NC State Experts Can Discuss Possible Changes to Earnings Report Regulations
Photo credit: Daniel Huizinga. Shared under a Creative Commons license.
President Trump has raised the idea of altering regulations that require publicly traded companies to issue quarterly earnings reports, instead allowing companies to issue the reports every six months. North Carolina State University experts can provide insight and analysis on the potential change, including what it may mean for investors, companies, and financial markets.
Srini Krishnamurthy, associate professor of finance, said “the efficiency of capital markets depends critically on timely information being made available to market participants, and the efficiency of markets is crucial because it leads to increased trust in market prices. Moving from quarterly to semi-annual reporting would reduce the reporting burden — and related costs — for firms. But this would also make information via financial statements less frequently available to investors, and make the market less efficient and exacerbate volatility in prices. If regulatory agencies propose changes to financial reporting requirements, it would be useful for them to clearly articulate their analysis of the pros and cons that are the foundations for their recommendation.”
Krishnamurthy can be reached at skrish16@ncsu.edu.
Richard Warr, professor of finance and associate dean for faculty and research, said “changing the required reporting periods from quarterly to semi-annual has to balance two competing pressures – the need for investors to have fairly up to date information about the company versus the costs that company incurs in providing this information. Finance research tells us that when the quality of the information about a company is poorer (or perhaps less transparent), the cost of raising capital for the company can increase. So many companies may prefer not to go to a semi annual reporting cadence because more frequent reporting will increase their financing costs. There’s not really a free lunch here.”

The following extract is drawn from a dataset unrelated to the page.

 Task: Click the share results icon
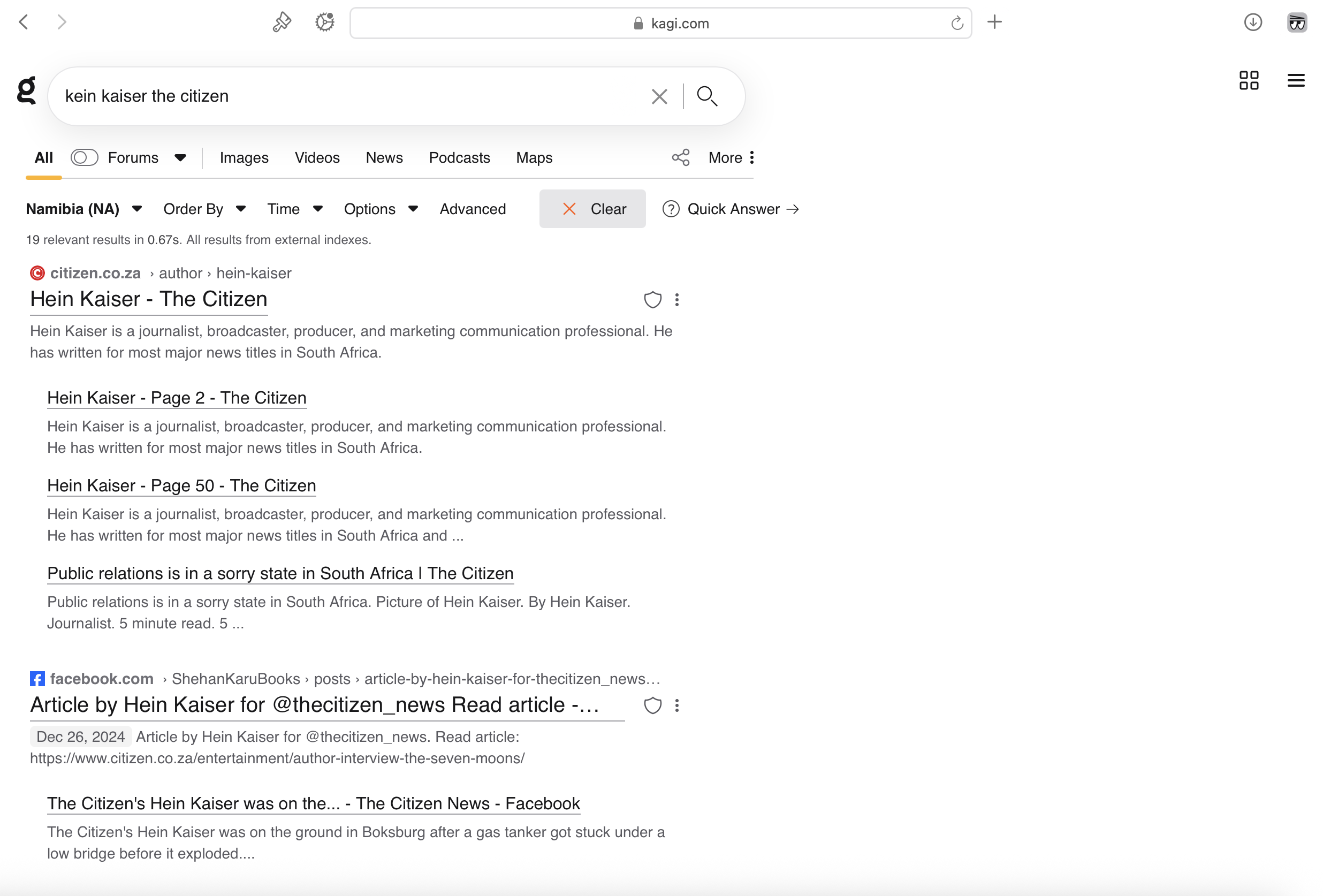tap(680, 158)
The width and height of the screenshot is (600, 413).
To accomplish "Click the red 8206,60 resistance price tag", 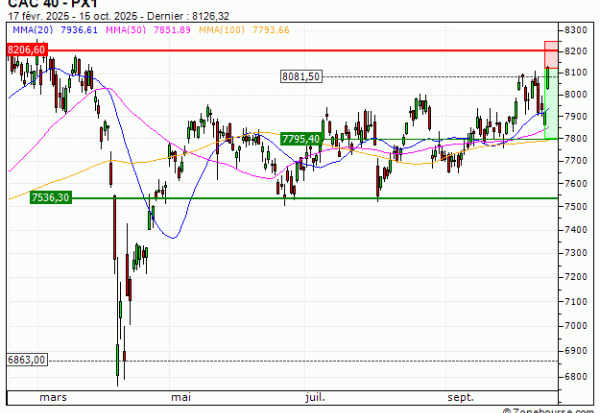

Warr can be reached at rswarr@ncsu.edu.
Joe Brazel, Jenkins Distinguished Professor of Accounting, notes that a tremendous amount of empirical research has studied quarterly reporting and investor responses to quarterly earnings.
“I would hope regulators considering a change would avail themselves to what these studies have found. In addition, regulators should examine how the 2014 move in the UK to semi-annual reporting impacted management behavior, investors, and other stakeholders. On the flipside, less frequent reporting could allow independent auditors to provide a higher level of assurance to investors on financial statements issued 6 months into the year. Currently, auditors only review or provide limited assurance for the first 3 quarters of a company’s financial statements (10-Qs),” says Brazel.